Rewrite the entries from the line containing "Task: Play the embedded tweet video" through the line containing "This screenshot has height=707, width=613." as a Markdown table with the columns Number and Content. Put a row number in Number and the line itself in Content, and leave out blank lines.

§ AVAILABLE RECORDS
###
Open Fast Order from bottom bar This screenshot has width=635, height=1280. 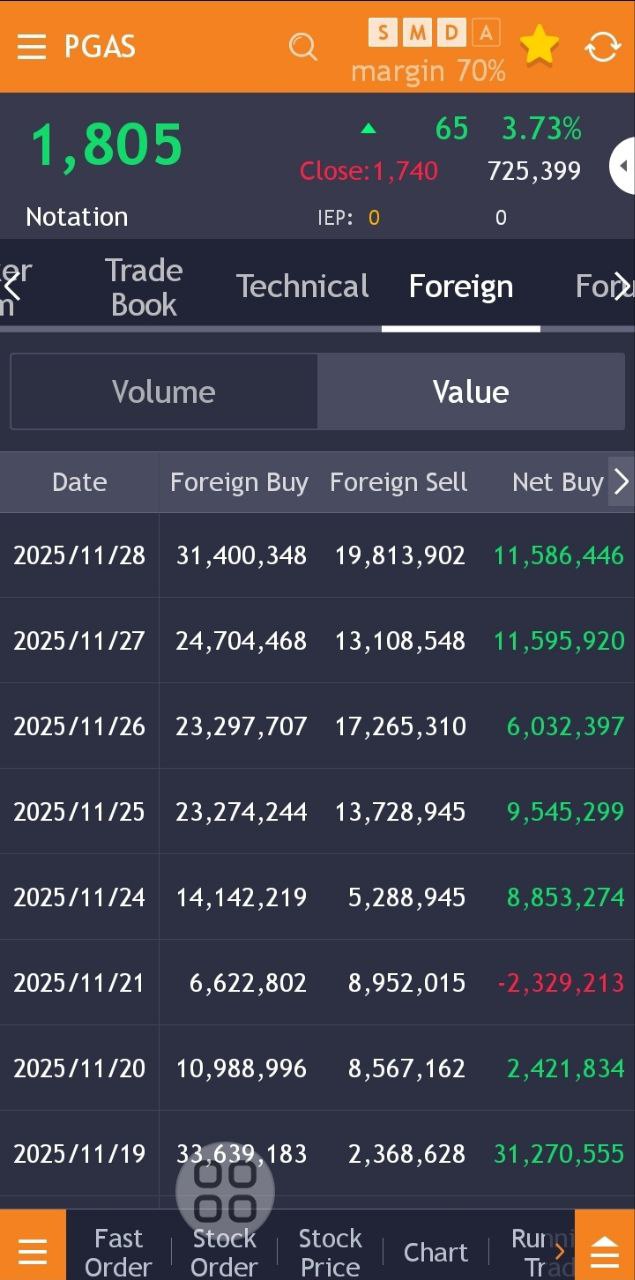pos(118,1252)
###
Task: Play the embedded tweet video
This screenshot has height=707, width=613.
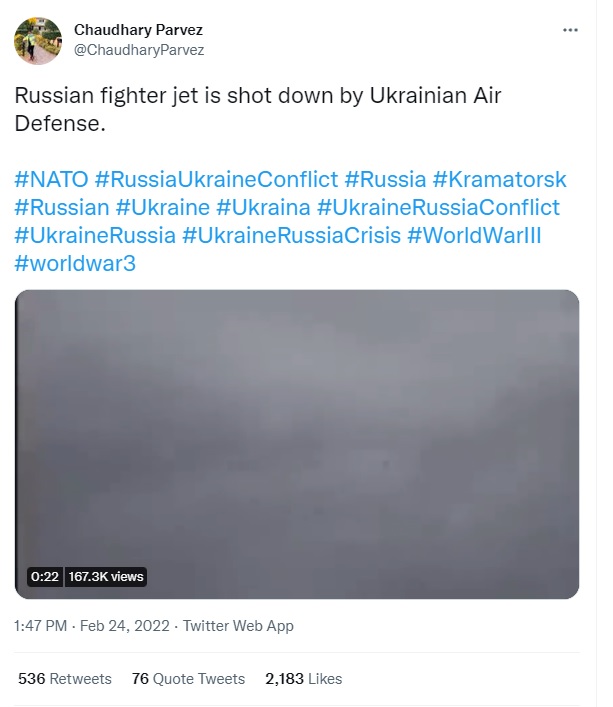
###
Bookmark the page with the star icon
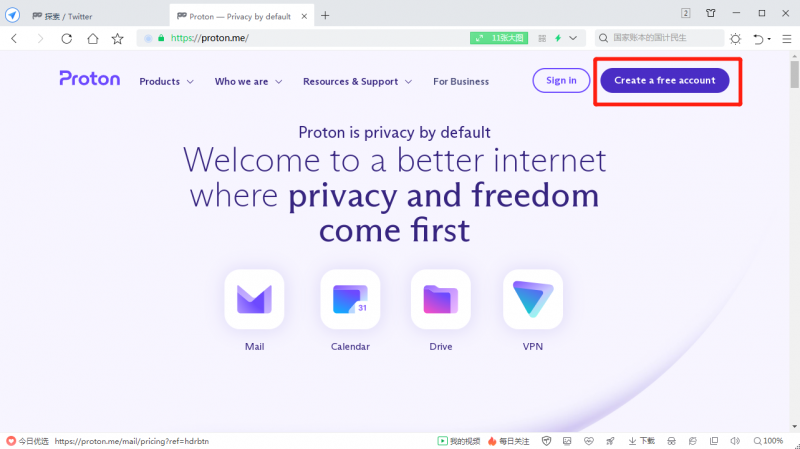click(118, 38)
###
§ FINISHED ANSWER
| Number | Content |
|---|---|
| 1 | Task: Play the embedded tweet video |
| 2 | This screenshot has height=707, width=613. |